CHP’li Aylin Nazlıaka, kadına yönelik şiddetin arttığı bir dönemde “İstanbul Sözleşmesi’nin önemine değindi:
“Tek adamın bir gece yarısı Resmi Gazete’de yayınladığı kararla İstanbul Sözleşmesi feshedildiğinden bu yana biz kadınlar ‘Vazgeçmiyoruz’ dedik, vazgeçmemeyi sürdürüyoruz. Kadın düşmanı zihniyete karşı bir araya geldik. Adeta bir can simidi olan İstanbul Sözleşmesi’nden vazgeçmek kadınların en temel yaşam haklarının ellerinden alınması demek. Kadınların yaşam hakkı için mücadelemizi sürdürüyoruz. Fesih kararının üzerinden 24 saat geçmeden 6 kardeşimiz hunharca katledildi. 20 Mart 2020’den bu yana, 125’i ‘şüpheli’ denilerek 281 kız kardeşimiz hayattan koparıldı. Şüpheli ölüm diye bir şey yoktur. Soruşturması olmayan, üzeri kapatılmış dosyalar vardır. CHP olarak, İstanbul Sözleşmesi’nin bir maddesini hayata geçirerek çağrı merkezi kurduk. 7/24 çalışan merkez ile ücretsiz psikolojik, hukuki, barınma desteği verdik. Duruşmalarda adliyelerde onlarla bir araya gelerek destek veriyoruz. Hiçbirimiz, hepimiz kadar güçlü değildir. İlk seçimlerde iktidara geleceğiz. O zaman sorunları merkezi yönetim politikalarıyla yerinde çözeceğiz. Mutlaka kadına yönelik şiddeti sonlandıracağız.”

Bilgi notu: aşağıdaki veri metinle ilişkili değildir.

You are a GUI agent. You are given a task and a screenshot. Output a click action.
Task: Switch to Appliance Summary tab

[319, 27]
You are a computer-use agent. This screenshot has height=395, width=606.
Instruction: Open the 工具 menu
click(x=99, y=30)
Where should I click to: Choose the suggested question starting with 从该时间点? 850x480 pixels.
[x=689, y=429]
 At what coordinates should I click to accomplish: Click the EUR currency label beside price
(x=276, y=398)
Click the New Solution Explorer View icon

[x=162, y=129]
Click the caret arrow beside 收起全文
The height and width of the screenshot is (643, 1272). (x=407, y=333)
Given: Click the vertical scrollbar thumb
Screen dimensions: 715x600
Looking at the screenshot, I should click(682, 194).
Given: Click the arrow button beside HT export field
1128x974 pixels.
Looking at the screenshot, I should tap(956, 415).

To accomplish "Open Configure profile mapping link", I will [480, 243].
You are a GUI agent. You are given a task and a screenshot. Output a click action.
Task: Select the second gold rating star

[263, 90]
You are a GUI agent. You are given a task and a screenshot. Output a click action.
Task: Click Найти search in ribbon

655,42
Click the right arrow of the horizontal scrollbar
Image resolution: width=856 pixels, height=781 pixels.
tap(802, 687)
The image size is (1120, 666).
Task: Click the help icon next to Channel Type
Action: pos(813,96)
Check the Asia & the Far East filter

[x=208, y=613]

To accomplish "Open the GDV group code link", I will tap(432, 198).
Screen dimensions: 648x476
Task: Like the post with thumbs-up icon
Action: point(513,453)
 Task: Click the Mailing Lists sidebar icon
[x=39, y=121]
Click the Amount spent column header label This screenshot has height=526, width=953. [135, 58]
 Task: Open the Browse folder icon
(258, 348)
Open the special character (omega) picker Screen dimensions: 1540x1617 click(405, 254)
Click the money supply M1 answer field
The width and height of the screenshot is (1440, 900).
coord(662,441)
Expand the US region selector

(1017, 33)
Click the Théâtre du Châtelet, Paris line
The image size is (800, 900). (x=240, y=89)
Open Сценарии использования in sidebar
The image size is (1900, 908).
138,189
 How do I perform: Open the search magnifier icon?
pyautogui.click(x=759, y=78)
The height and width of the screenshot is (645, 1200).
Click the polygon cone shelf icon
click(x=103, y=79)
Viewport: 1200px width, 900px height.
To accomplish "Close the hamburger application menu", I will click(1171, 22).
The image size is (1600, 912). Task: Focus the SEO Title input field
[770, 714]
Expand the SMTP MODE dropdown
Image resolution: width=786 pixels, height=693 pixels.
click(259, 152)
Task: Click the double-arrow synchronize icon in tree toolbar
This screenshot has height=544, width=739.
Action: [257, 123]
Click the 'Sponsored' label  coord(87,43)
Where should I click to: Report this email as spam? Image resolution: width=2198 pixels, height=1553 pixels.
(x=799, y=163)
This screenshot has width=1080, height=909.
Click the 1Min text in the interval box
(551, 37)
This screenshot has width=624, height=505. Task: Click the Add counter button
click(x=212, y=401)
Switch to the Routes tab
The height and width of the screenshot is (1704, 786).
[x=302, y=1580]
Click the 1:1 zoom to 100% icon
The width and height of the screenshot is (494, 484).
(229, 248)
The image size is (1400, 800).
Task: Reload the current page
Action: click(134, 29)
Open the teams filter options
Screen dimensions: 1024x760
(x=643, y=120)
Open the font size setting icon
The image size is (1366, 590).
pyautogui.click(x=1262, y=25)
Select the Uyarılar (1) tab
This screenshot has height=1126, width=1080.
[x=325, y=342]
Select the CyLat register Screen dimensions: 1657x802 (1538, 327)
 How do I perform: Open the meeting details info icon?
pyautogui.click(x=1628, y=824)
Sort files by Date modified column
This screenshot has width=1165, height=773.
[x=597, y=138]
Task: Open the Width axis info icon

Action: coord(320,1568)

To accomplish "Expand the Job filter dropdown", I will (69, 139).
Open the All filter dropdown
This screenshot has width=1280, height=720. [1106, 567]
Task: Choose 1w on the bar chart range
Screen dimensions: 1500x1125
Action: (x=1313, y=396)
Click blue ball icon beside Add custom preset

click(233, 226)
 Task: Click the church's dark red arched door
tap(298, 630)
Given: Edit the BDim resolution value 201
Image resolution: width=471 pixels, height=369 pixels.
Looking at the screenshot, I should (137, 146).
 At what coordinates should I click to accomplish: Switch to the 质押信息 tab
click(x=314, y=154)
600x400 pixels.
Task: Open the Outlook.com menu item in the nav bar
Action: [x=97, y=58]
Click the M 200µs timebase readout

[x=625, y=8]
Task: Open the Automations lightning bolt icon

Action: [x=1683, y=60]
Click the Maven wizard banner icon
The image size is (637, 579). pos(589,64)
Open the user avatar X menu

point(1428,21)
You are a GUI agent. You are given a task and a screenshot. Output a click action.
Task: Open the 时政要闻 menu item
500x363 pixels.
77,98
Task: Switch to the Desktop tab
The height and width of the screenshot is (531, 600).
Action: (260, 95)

“İstanbul Sözleşmesi uygulansa bugün en az 3 bin kadın daha hayatta olurdu”
Sempozyumda Afgan kadınların da yer aldığını anımsatan Nazlıaka, “Erdoğan, ‘Taliban ile ters düşen yanımız yok’ dedi. Biz bu açıklamayı reddediyoruz. Taliban’ı tanımıyoruz, tanımayacağız. Tanıyanı da tanımayacağız. Taliban’ın ilk icraatının dul kadınlar ile 15 yaşındaki kızların savaş ganimeti gibi verilmek istendiğini asla unutmuyoruz” diye konuştu.
“Türkiye’deki kadınların mücadelesiyle gurur duyuyorum”
Belçikalı aktivist, Sosyalist Partisi Eski Senatörü Simon Susskind, Türkiye’deki kadınların, özellikle Türkiye’nin İstanbul Sözleşmesi’nden çıkmasıyla birlikte yoğun mücadele verdiğini belirterek, Türkiye’nin İstanbul Sözleşmesi’nden çekilmesinin kadınlara karşı işlenmiş bir suç olduğunu söyledi.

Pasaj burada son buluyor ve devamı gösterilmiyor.